As famous as the cover is, the artwork inside is also notable for the debut of the Rolling Stones’s iconic tongue logo, designed by John Pasche. The tongue logo would become as famous and recognizable as the Nike Swoosh logo, which also appeared for the first time in 1971.
If the album cover reminded us of the Stones’s dirtiness, then the rolling tongue recast the band in a new light: a rock and roll brand, and eventually a lucrative one, gaining revenue streams from touring and merchandising, and corporate deals that few, if anyone, envisioned in 1971. And that tongue retains its power as an icon used in co-licensing deals between the Stones and businesses such as Lucky Brand”.

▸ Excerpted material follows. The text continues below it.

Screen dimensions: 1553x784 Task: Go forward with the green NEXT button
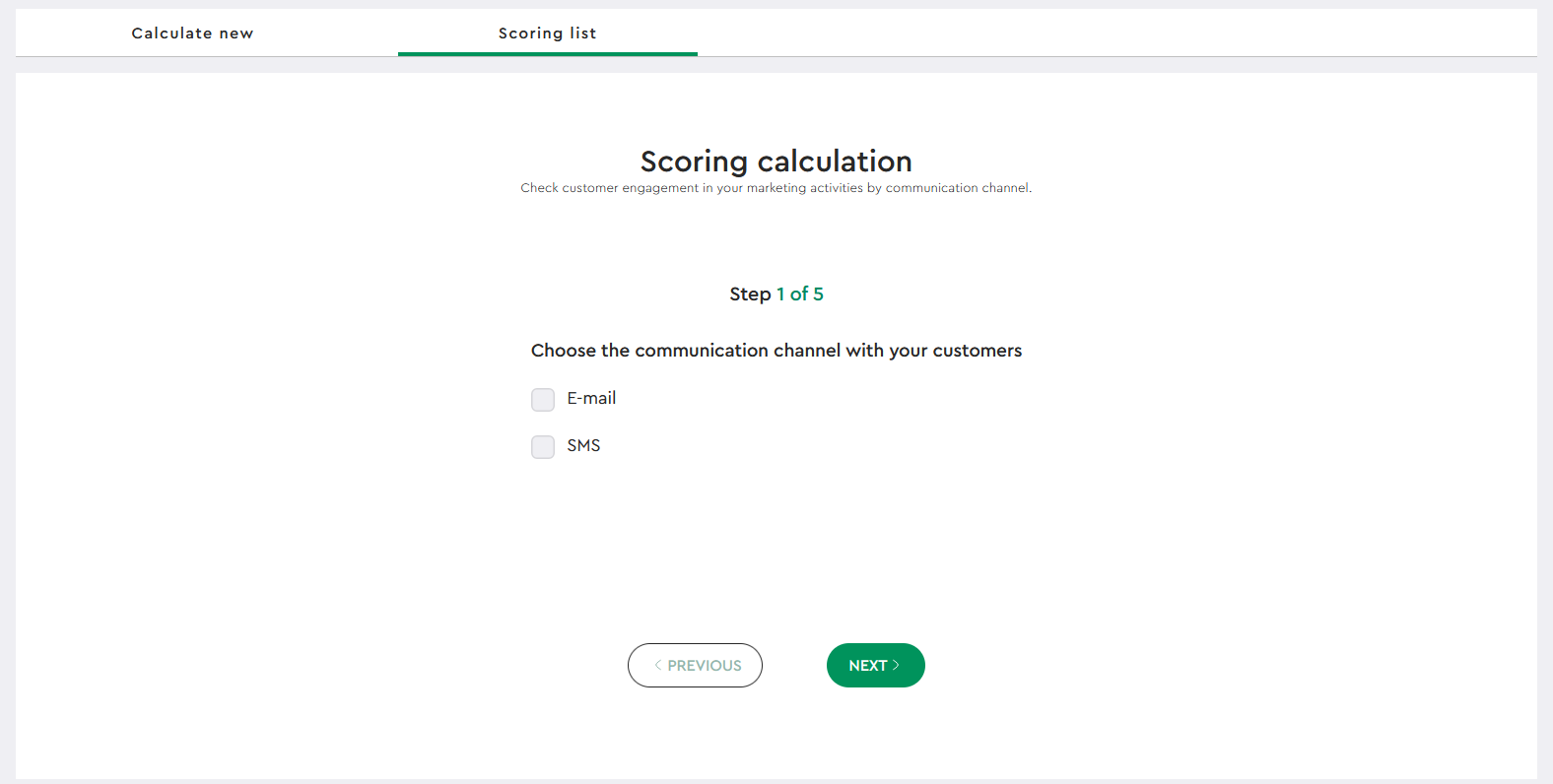pyautogui.click(x=876, y=666)
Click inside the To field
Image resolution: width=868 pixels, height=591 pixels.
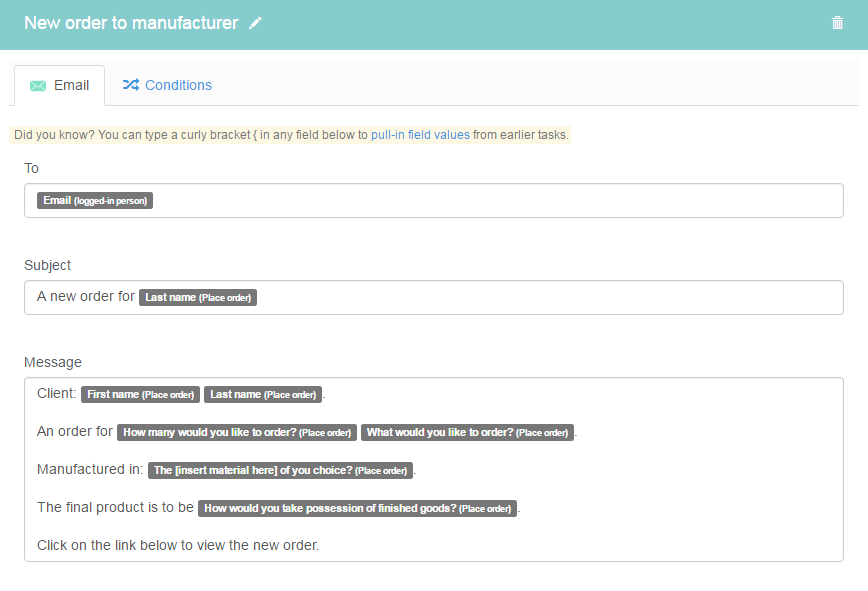click(433, 200)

In 2021, Vanity Fair also ran a feature about that cover. Craig Braun collaborating with Andy Wrahol when it came to the packaging and cover of Sticky Fingers. A cover that stands out and is timeless in its simplicity. It says so much without it being this busy, packed cover. Pitchfork reviewed Sticky Fingers in 2015. If ever there was an album that was The Rolling Stones as the greatest Rock band in the world, then this was it:
“Brown Sugar" launches the record with its quintessential blues-rock riff and lyrics that get more questionable the closer you listen (Jagger has since said it was a bit of a wind-up, "all the nasty subjects in one go"). But words were secondary for the band at this point— Sticky Fingers is about melody, and playing, and style. The Stones were always fascinated with American music, but after the death of Brian Jones in 1969 and their move away from psychedelia, their connection to blues, R&B, and country music grew even more intense. From the loping country-folk of "Wild Horses" and the tongue-in-cheek honky tonk of "Dead Flowers" to a Mississippi Fred McDowell cover ("You Gotta Move") to the swelling Otis Redding-style R&B of "I Got the Blues" to the crunchy boogie of "Bitch" to the Latin-flavored Santana jams of "Can't You Hear Me Knocking", Sticky Fingers is a love letter to these forms, the culmination of obsessions these musicians had had since childhood. But where they once sounded like English boys doing their version of the blues, now their songs felt as lived-in as their inspirations.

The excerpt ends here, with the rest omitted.